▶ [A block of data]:
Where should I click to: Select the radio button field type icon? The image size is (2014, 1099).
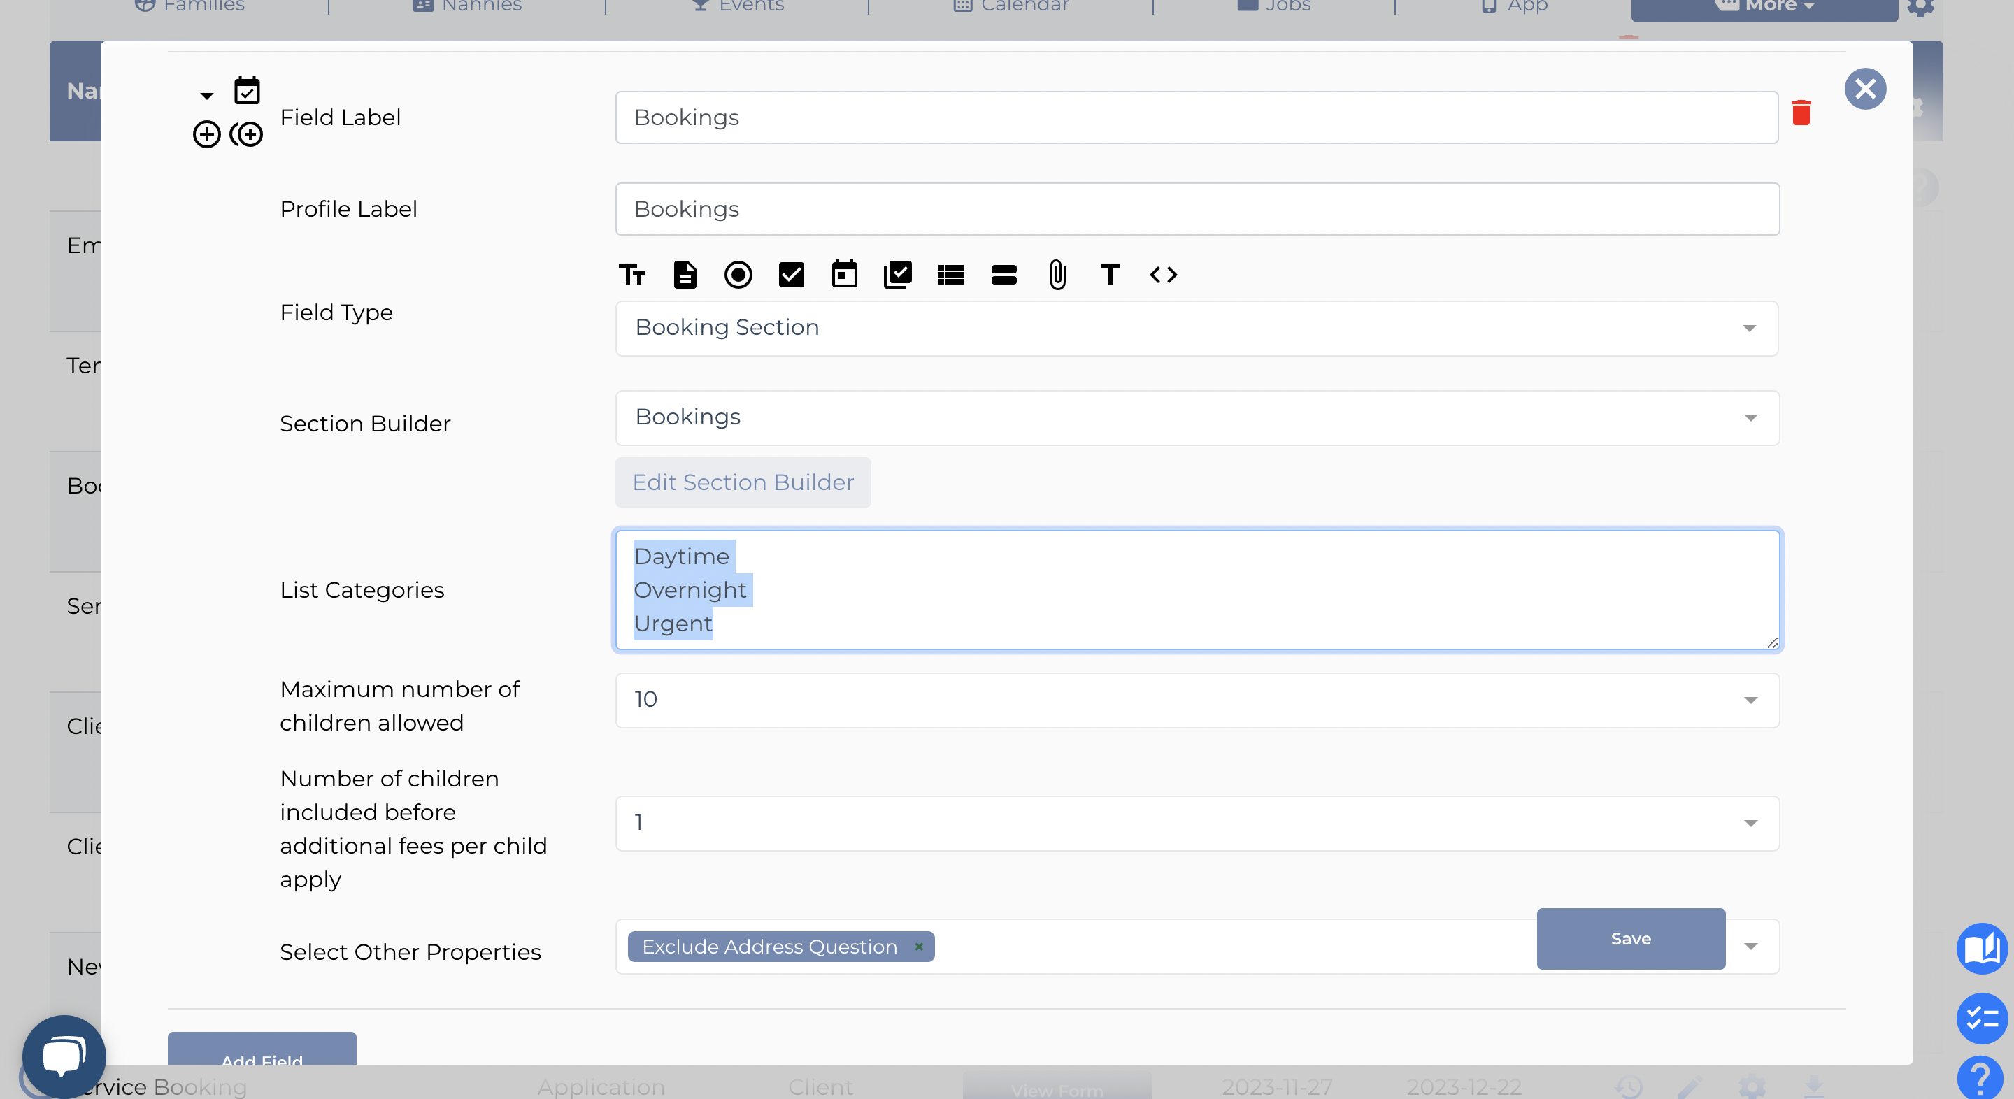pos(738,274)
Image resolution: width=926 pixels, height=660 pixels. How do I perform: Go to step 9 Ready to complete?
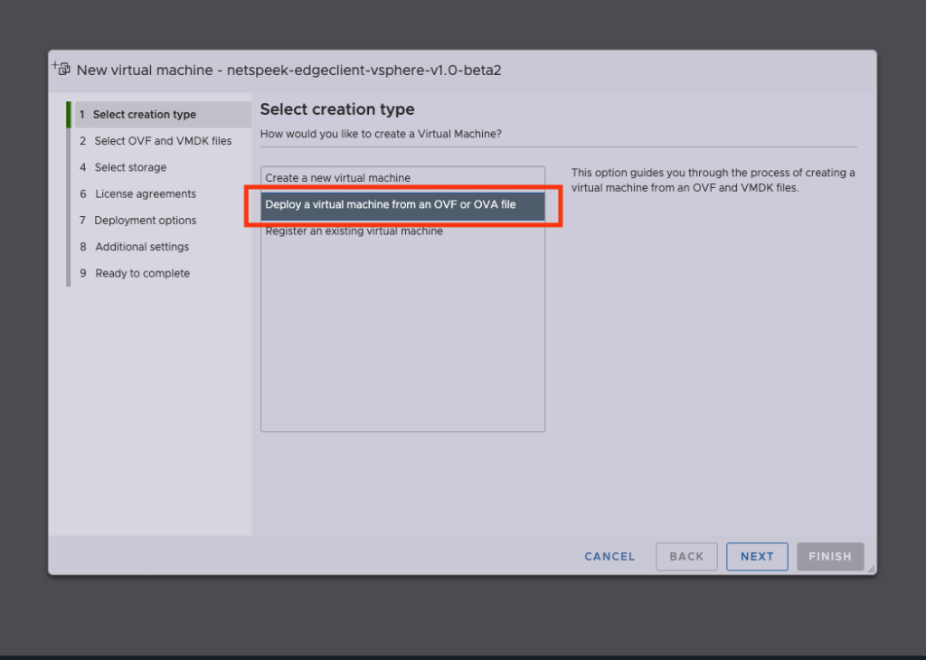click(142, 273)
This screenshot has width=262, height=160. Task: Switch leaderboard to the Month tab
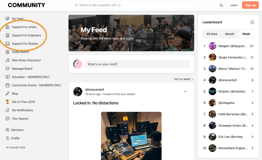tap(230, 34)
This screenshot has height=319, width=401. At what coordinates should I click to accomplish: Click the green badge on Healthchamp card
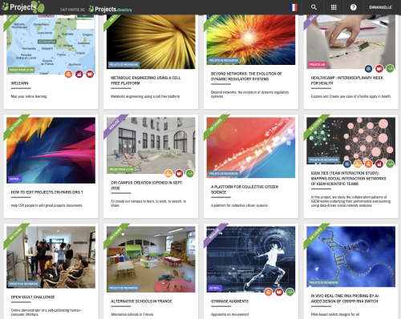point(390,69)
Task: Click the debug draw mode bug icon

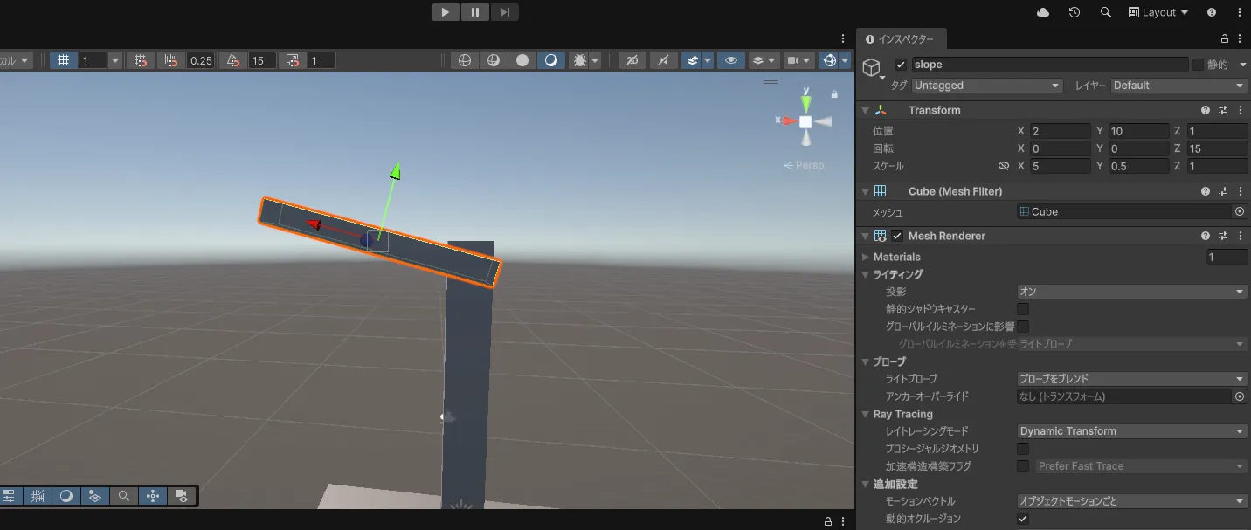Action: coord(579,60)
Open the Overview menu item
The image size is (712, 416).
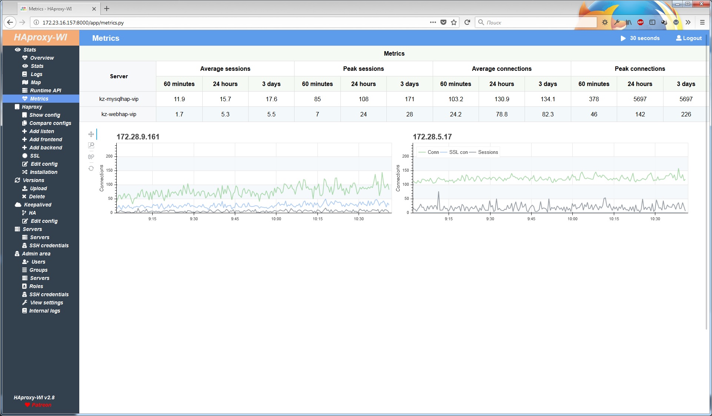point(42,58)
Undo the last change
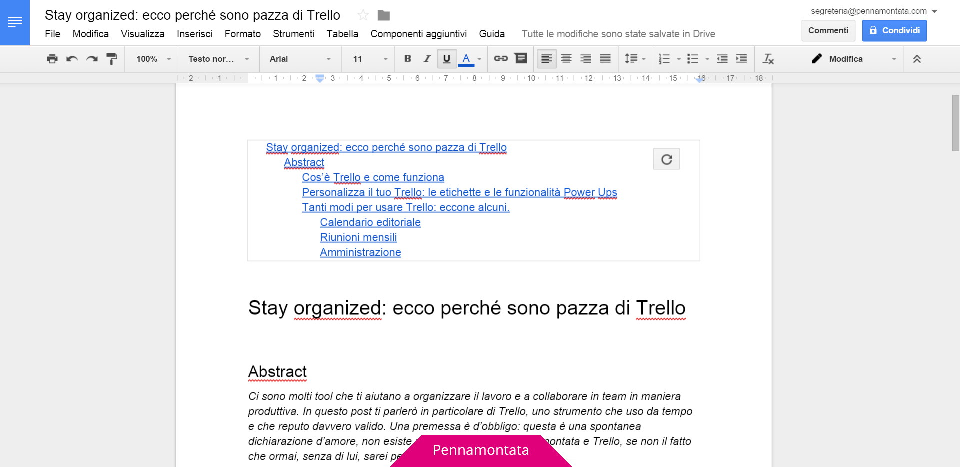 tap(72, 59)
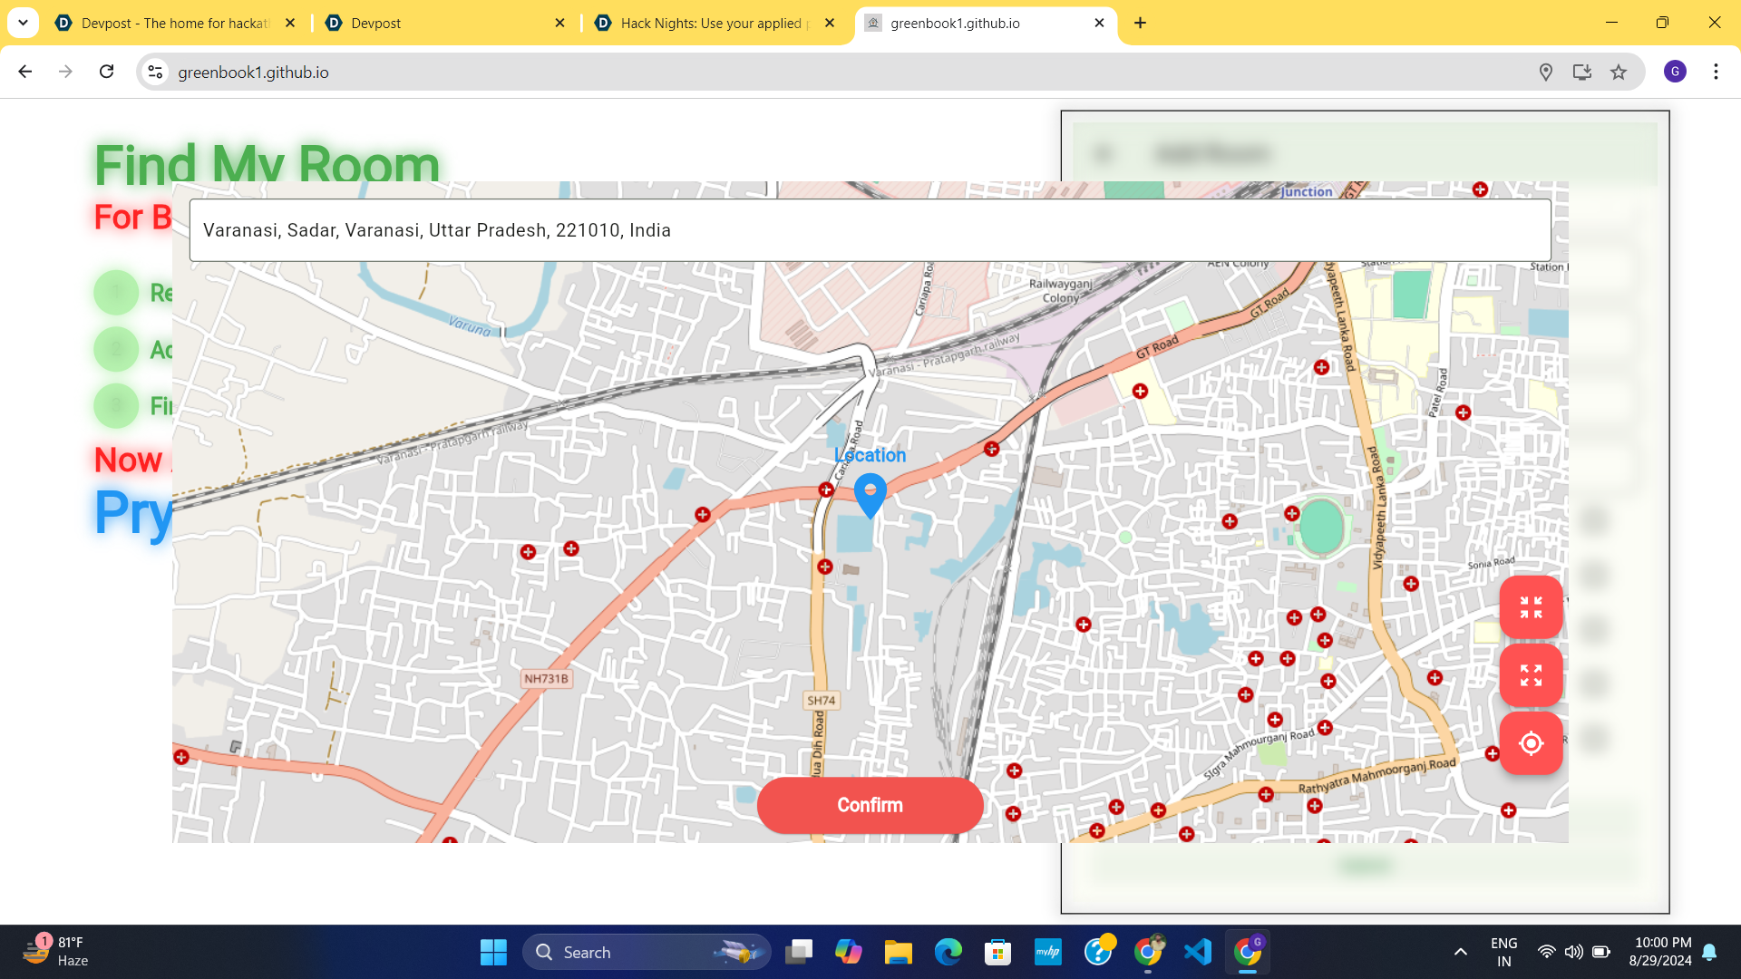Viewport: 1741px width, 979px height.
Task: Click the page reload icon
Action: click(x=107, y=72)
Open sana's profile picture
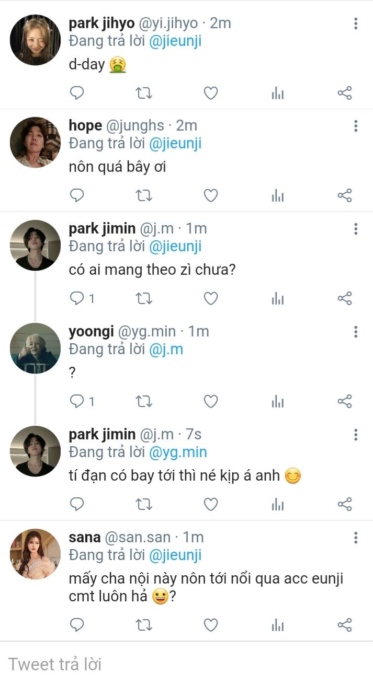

▶ [What to work on]: Format everything from the line containing "This screenshot has width=262, height=160." down to the line containing "point(42,58)", inclusive, as a JSON list of strings with one string per line and blank lines omitted. Leave the pictures out of the answer.

▶ [Task answer]:
[
  "This screenshot has width=262, height=160. Task: Switch leaderboard to the Month tab",
  "tap(230, 34)",
  "This screenshot has height=319, width=401. At what coordinates should I click to accomplish: Click the green badge on Healthchamp card",
  "point(390,69)",
  "Task: Click the debug draw mode bug icon",
  "Action: coord(579,60)",
  "Open the Overview menu item",
  "The image size is (712, 416).",
  "point(42,58)"
]